Nun ergibt sich für die Athletinnen und Athleten durch die Verschiebung eine neue Ungewissheit. Für den persönlichen sportlichen Bereich, aber auch für Lebens- und Berufsplanung oder Finanzierung. Was geht in ihnen vor?

Weidig: Unsicherheit, und das kann ich sehr gut verstehen. Das geht auch einher mit einem entsprechenden Gefühlschaos von Hilflosigkeit und vielleicht auch Ängstlichkeit, aber auch Ärger, weil man sich vorbereitet hat und jetzt nicht kann. Sportler wissen, dass es im Moment Wichtigeres als Olympia gibt. Trotzdem sind die Gefühle ja da. Ich finde es erst einmal wichtig, diese Gefühle zu akzeptieren und auch zuzulassen und sie nicht wegzurationalisieren.

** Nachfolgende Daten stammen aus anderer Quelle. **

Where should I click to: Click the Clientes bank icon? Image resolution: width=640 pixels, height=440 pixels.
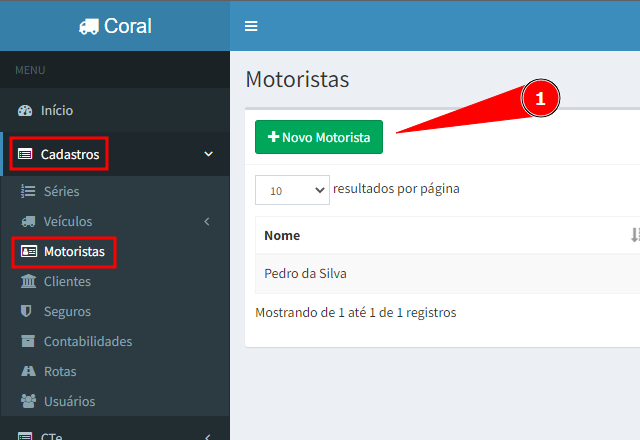click(28, 282)
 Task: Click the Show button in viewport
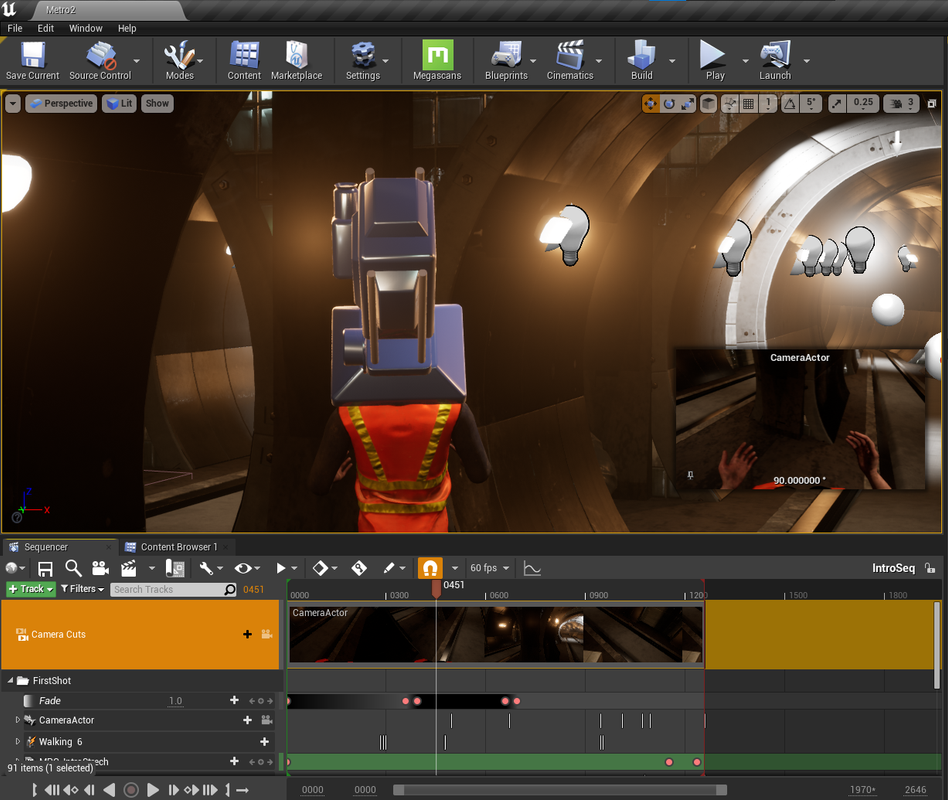(157, 103)
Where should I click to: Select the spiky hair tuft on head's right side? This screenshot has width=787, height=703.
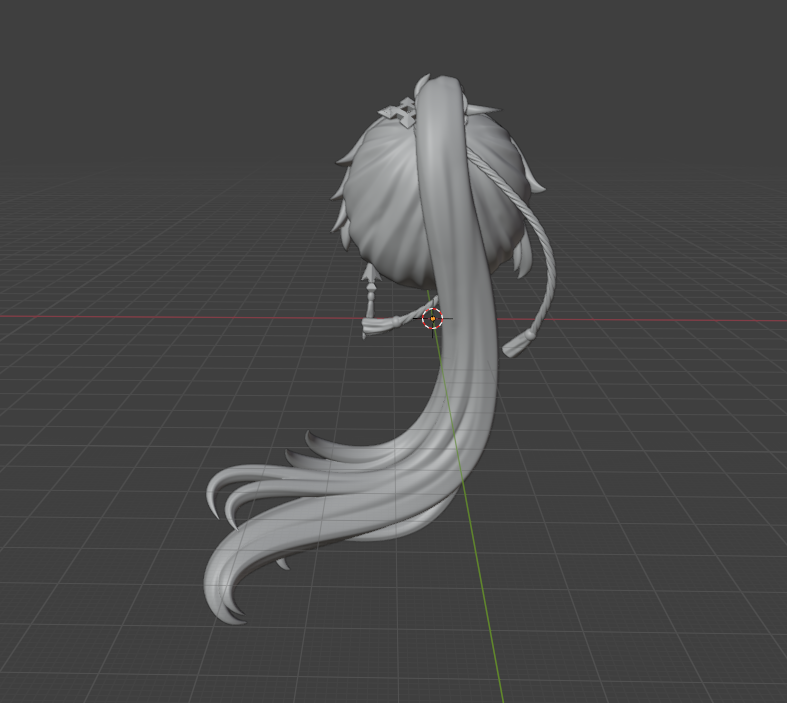[535, 185]
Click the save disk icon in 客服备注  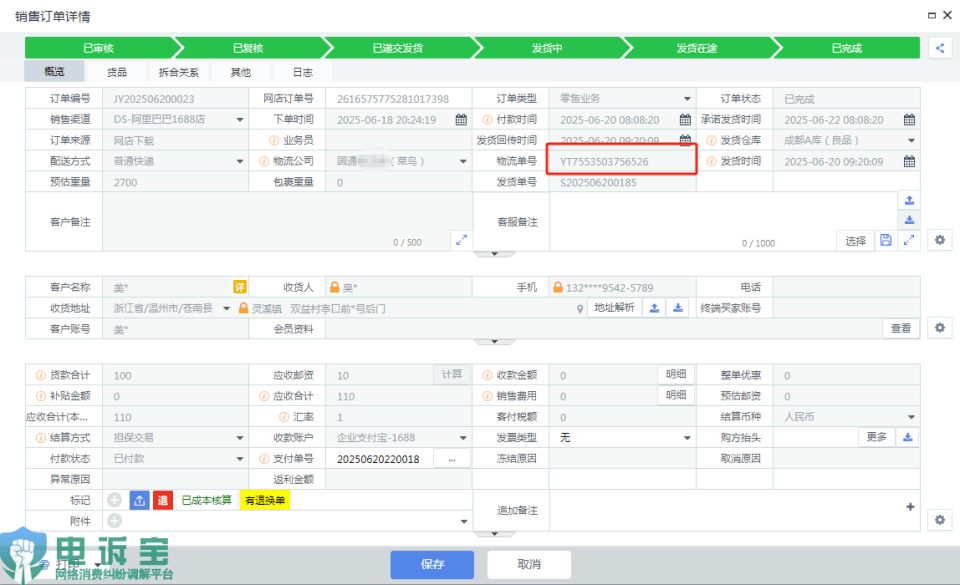(885, 240)
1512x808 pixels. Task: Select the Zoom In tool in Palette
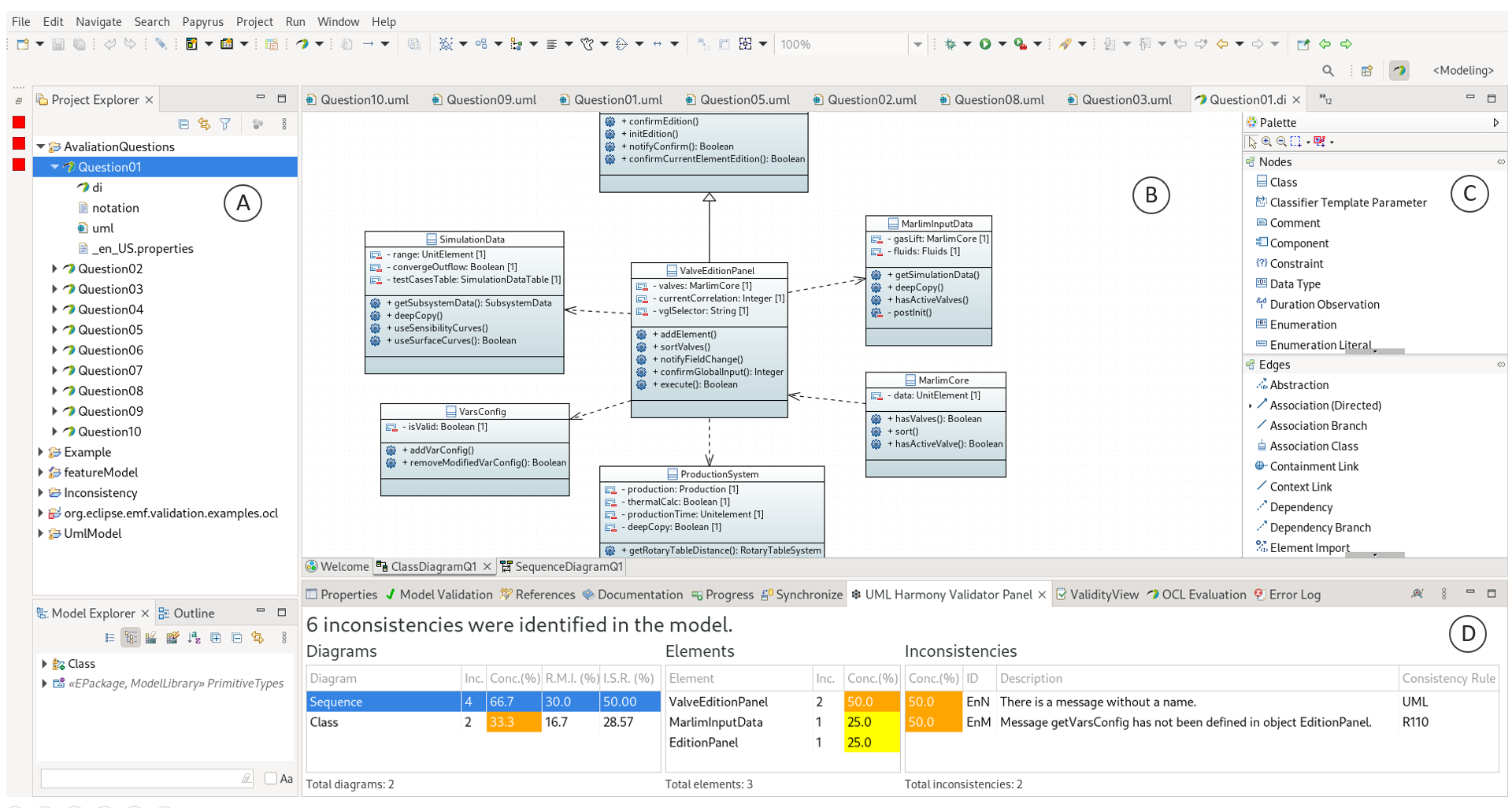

Wie sollen die Sportlerinnen und Sportler mit dem von Ihnen beschriebenen Gefühlschaos umgehen?

Weidig: Ich finde erst mal eine innere Distanzierung ganz wichtig, um sich von den aktuellen Ereignissen und den Geschehnissen der letzten Tage lösen zu können. Auf Durchzug schalten, um dann den Blick frei zu bekommen für Fragen wie: Was möchte ich jetzt? Mach ich weiter und bau ich meine Form neu auf? Oder dass man sagt, es gibt triftige Gründe, sich nicht mehr auf 2021 vorzubereiten. Ich finde diese Distanzierung sehr wichtig, weil sonst die Gefahr da ist, dass ich im gedanklichen Hamsterrad drin stecke und mich von den aktuellen Ereignissen - die sich nicht gut anfühlen - zu sehr negativ beeinflussen lasse.

Wie läuft Ihr Kontakt zu den Sportlern?

Weidig: Ich biete zwei Möglichkeiten an: Virtuell, das nehmen einige an. Also der Klassiker wie Skype. Andere dagegen freuen sich drauf, wenn wir uns persönlich treffen und z.B. spazieren gehen. Natürlich unter Einhaltung der derzeitigen Schutzmaßnahmen.

Gibt es Unterschiede in den Bedürfnissen von Sportlern aus Mannschaft-Sportarten und Individual-Sportarten?

Weidig: Ja. Das hat man auch durch Studien belegt, dass Mannschaftssportler nicht zufällig Mannschaftssportler sind und dass deren Motivation stärker vom Bedürfnis nach gemeinsamem Sporttreiben beeinflusst wird. Dagegen haben Individualsportler nicht so ein großes Bedürfnis - zumindest was das Sporttreiben betrifft - an Gemeinschaft.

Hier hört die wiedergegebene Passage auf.